Second, the envelope lives outside message.content, not inside it. That placement is meaningful: the contents of message.content are what gets sent back to the model. The envelope is metadata for the harness and any parser that comes later. The model never sees toolUseResult; you do.
What’s in it depends on the tool. The full union of observed keys is in data-dictionary.md; a few representative subsets:
-
Agent—agentId,agentType,prompt,totalDurationMs,totalTokens,totalToolUseCount,toolStats. This is the surface that powers any per-subagent diagnostic. -
Bash—stdout,stderr,code,interrupted,durationMs. Enough to characterize most command outcomes without parsingstdout. -
Edit—filePath,oldString,newString,replaceAll,structuredPatch,userModified. The diff is instructuredPatch; security-review tooling lives off that field. -
Read— often minimal or absent. The actionable content is intool_result.content;Readdoesn’t need a separate envelope.
If you’re building anything that analyzes sessions — tool-usage patterns, subagent cost rollups, edit audits — toolUseResult is where most of the high-information signal lives. reference/tool-invocation.md breaks the envelope out per tool with the per-key semantics.

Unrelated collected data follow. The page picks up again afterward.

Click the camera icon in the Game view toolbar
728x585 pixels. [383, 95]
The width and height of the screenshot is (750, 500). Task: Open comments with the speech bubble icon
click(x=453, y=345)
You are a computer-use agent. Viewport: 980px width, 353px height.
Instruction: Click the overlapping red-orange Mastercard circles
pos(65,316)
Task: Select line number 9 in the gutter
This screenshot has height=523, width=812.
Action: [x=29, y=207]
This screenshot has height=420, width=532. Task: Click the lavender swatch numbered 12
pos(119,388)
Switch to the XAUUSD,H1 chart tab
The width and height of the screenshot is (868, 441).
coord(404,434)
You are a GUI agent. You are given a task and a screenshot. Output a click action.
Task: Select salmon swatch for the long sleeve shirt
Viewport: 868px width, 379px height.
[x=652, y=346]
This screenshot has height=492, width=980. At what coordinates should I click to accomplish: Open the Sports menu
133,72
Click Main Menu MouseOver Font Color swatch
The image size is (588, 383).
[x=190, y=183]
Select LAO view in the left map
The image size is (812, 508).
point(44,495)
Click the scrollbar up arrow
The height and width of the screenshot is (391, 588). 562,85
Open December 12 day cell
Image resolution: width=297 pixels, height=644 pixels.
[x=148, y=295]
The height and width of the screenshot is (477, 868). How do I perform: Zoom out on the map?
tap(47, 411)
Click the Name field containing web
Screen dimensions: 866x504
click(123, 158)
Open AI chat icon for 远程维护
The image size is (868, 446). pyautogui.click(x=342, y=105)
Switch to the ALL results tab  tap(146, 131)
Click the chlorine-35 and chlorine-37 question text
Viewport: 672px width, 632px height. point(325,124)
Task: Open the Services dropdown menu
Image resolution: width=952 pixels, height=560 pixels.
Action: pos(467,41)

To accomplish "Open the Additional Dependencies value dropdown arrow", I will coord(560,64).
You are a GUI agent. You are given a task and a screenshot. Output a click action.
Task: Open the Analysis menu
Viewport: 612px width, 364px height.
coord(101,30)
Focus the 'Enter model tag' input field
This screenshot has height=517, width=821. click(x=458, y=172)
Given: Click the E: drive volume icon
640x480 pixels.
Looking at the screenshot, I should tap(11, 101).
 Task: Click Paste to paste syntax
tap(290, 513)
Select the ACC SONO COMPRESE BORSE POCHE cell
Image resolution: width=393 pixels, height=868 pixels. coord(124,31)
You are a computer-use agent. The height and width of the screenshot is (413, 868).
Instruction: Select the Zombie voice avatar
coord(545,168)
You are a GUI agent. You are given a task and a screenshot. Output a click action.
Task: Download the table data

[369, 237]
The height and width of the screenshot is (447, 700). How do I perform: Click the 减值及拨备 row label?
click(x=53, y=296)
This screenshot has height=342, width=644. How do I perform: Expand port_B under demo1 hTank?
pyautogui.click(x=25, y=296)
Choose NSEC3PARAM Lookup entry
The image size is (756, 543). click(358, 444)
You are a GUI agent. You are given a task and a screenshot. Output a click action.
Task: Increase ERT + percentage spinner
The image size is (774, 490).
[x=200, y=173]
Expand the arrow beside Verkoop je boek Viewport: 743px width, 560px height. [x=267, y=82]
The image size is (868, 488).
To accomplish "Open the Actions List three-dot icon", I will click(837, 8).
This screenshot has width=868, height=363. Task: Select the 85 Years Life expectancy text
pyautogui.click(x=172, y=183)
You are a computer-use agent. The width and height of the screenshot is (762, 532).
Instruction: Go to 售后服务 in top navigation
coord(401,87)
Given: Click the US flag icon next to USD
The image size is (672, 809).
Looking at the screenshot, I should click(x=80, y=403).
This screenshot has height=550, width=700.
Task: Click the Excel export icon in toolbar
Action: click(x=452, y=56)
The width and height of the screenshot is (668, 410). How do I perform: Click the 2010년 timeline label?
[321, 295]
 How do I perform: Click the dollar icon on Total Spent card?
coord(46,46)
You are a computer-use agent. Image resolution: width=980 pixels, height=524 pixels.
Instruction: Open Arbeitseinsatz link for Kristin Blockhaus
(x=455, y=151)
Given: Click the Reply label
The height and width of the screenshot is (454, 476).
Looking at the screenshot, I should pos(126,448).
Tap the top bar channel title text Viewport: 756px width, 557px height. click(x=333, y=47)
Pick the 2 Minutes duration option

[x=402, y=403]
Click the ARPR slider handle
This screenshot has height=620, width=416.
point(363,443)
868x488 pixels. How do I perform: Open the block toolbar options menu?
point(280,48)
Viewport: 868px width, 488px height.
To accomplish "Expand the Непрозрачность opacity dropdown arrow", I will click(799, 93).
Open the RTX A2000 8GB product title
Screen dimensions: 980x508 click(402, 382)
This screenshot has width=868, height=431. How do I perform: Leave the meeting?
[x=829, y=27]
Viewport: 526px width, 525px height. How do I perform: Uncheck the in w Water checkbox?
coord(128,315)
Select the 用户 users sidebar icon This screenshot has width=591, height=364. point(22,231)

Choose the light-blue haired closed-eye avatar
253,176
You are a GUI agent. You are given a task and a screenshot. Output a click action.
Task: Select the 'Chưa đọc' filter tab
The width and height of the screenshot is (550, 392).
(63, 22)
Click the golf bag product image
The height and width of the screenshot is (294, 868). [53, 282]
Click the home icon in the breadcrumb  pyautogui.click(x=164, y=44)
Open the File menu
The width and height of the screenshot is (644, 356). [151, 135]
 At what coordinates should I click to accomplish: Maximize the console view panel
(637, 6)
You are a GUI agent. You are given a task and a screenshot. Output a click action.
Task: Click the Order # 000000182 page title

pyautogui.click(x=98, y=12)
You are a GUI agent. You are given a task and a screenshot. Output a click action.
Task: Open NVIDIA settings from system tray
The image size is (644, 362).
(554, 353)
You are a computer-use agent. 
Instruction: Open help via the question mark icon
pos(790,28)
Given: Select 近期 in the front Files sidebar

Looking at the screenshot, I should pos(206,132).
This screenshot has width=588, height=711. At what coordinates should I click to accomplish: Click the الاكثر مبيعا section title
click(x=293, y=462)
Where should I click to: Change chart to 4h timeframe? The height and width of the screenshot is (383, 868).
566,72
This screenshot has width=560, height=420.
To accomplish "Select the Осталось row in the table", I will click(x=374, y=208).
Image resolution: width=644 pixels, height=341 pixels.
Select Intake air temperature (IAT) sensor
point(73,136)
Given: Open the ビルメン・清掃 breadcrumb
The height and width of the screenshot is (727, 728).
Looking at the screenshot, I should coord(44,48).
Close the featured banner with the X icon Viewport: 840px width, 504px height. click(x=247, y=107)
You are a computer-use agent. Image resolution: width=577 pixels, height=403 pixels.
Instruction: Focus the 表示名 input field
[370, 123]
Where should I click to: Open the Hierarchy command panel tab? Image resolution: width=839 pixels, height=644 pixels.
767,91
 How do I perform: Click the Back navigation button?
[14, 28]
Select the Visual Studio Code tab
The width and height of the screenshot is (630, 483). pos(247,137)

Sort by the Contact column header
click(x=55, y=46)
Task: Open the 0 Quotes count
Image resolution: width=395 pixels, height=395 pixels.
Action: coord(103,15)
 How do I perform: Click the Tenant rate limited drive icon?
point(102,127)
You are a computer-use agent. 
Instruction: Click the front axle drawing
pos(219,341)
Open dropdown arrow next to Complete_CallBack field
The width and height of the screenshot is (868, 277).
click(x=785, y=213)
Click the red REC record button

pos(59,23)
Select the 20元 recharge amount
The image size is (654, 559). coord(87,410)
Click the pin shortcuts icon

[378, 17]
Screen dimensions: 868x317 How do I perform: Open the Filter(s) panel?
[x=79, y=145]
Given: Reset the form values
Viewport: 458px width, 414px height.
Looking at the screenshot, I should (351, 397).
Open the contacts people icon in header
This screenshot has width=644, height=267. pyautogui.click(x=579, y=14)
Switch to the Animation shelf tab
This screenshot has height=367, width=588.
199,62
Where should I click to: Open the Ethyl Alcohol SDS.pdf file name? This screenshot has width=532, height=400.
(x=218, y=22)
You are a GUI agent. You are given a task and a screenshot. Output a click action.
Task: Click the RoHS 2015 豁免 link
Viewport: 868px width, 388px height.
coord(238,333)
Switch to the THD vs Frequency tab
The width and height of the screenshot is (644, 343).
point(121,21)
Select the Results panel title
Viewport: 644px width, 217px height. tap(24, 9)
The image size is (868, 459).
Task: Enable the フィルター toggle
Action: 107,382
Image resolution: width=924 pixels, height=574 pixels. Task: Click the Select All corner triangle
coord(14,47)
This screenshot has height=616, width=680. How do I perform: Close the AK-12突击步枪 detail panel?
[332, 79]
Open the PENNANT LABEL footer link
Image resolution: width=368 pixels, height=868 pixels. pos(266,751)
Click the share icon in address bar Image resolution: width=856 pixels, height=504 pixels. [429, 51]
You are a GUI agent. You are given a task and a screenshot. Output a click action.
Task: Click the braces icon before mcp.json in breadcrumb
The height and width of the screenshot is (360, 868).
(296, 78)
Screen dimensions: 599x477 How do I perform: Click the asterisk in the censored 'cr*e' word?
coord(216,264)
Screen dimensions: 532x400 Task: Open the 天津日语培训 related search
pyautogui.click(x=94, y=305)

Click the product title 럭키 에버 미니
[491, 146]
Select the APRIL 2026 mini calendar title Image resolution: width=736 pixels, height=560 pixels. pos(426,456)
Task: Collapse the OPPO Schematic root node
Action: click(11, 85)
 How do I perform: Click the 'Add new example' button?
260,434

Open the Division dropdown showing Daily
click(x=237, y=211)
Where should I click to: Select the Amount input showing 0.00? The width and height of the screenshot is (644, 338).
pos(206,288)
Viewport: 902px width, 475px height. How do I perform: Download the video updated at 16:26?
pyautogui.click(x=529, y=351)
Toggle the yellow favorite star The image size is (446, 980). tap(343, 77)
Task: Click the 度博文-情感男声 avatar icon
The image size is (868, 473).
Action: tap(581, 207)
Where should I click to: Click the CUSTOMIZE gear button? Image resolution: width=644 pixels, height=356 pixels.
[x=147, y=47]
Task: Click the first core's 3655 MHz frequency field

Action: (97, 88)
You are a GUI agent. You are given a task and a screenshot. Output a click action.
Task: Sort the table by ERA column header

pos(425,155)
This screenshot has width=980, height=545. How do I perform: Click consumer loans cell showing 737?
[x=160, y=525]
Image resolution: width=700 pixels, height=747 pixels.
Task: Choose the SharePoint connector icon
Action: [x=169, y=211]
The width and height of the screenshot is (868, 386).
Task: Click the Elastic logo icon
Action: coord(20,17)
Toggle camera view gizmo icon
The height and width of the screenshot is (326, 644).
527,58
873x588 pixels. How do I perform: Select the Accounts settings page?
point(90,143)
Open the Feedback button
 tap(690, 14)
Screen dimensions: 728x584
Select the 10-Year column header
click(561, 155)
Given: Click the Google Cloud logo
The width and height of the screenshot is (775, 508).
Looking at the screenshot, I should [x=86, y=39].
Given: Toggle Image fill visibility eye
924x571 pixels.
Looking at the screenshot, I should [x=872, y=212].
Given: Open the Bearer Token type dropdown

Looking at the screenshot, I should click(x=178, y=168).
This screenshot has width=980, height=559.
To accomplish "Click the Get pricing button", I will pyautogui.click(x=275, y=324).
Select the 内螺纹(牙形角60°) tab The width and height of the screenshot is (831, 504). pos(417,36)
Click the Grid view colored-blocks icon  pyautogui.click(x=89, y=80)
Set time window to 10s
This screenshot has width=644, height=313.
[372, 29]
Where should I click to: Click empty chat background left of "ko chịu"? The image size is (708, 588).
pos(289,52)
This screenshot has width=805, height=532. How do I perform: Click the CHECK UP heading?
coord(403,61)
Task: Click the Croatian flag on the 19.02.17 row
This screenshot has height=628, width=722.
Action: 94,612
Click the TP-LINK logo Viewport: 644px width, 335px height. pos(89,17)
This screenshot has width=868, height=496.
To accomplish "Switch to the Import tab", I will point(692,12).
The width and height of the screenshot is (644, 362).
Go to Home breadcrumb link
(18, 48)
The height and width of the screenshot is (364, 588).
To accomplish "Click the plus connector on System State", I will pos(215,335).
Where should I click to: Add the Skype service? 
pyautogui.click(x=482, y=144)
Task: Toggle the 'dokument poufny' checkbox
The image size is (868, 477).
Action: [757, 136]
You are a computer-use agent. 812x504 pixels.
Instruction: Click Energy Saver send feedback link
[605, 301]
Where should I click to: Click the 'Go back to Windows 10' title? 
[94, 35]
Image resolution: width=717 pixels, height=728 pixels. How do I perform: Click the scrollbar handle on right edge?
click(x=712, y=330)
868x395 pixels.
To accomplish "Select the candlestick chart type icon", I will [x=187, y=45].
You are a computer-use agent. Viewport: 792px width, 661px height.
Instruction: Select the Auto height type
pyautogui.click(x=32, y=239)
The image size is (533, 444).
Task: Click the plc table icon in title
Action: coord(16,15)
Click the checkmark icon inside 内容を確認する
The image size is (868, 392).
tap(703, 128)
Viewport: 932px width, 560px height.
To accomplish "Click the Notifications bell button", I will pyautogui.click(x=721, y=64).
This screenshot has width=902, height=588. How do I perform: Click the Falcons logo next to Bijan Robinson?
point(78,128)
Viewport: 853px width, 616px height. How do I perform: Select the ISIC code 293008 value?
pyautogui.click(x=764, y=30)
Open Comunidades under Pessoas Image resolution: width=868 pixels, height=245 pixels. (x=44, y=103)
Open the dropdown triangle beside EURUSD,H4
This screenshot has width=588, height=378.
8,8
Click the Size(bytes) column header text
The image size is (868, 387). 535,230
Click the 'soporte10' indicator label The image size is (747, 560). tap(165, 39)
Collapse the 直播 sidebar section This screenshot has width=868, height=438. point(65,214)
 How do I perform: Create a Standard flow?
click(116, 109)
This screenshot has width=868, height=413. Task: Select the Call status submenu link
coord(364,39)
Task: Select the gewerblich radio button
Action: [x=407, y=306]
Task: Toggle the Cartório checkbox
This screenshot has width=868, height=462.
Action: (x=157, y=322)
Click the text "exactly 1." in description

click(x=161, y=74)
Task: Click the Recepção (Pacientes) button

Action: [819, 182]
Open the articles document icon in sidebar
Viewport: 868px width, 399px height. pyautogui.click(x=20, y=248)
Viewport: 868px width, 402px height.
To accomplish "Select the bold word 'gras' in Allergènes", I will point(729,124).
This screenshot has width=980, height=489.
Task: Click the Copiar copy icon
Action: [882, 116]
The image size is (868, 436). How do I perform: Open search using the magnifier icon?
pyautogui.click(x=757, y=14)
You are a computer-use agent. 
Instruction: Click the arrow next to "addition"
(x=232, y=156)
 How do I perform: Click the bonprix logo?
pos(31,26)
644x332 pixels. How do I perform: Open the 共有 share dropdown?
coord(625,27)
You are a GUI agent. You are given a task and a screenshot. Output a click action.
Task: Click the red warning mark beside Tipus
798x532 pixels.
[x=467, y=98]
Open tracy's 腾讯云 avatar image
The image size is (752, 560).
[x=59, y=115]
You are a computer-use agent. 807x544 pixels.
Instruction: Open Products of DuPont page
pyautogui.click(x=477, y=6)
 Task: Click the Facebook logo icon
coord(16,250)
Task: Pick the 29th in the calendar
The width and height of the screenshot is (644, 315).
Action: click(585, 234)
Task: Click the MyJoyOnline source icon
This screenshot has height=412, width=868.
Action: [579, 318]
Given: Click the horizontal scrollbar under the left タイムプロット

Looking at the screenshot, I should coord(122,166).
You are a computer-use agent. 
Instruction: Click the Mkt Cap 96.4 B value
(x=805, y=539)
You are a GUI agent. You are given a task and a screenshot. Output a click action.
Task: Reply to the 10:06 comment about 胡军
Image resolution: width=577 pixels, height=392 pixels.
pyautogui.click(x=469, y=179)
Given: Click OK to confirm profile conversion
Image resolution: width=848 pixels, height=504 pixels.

The “skipped” types — and why some of them aren’t
Beyond user and assistant, a session JSONL carries several other top-level types. Most parsers drop all of them. Some you can safely ignore. One in particular you can’t — not if you want to understand what /rewind is doing.
file-history-snapshot
This is the type that powers /rewind’s “restore code” capability. It’s not metadata. It’s the actual data structure that lets Claude Code put your files back the way they were.
The top-level shape:
{
"type": "file-history-snapshot",
"messageId": "<some-message-uuid>",
"isSnapshotUpdate": false,
"snapshot": {
"messageId": "...",
"timestamp": "...",
"trackedFileBackups": {
"/abs/path/to/file.py": "<file contents before the edit>",
"...": "..."
}
}
}
The trackedFileBackups map is keyed by absolute file path; the values are the file’s contents before each Claude-tool edit. When you run /rewind and choose to restore code, Claude Code reads these entries in reverse chronological order and writes the prior contents back to disk.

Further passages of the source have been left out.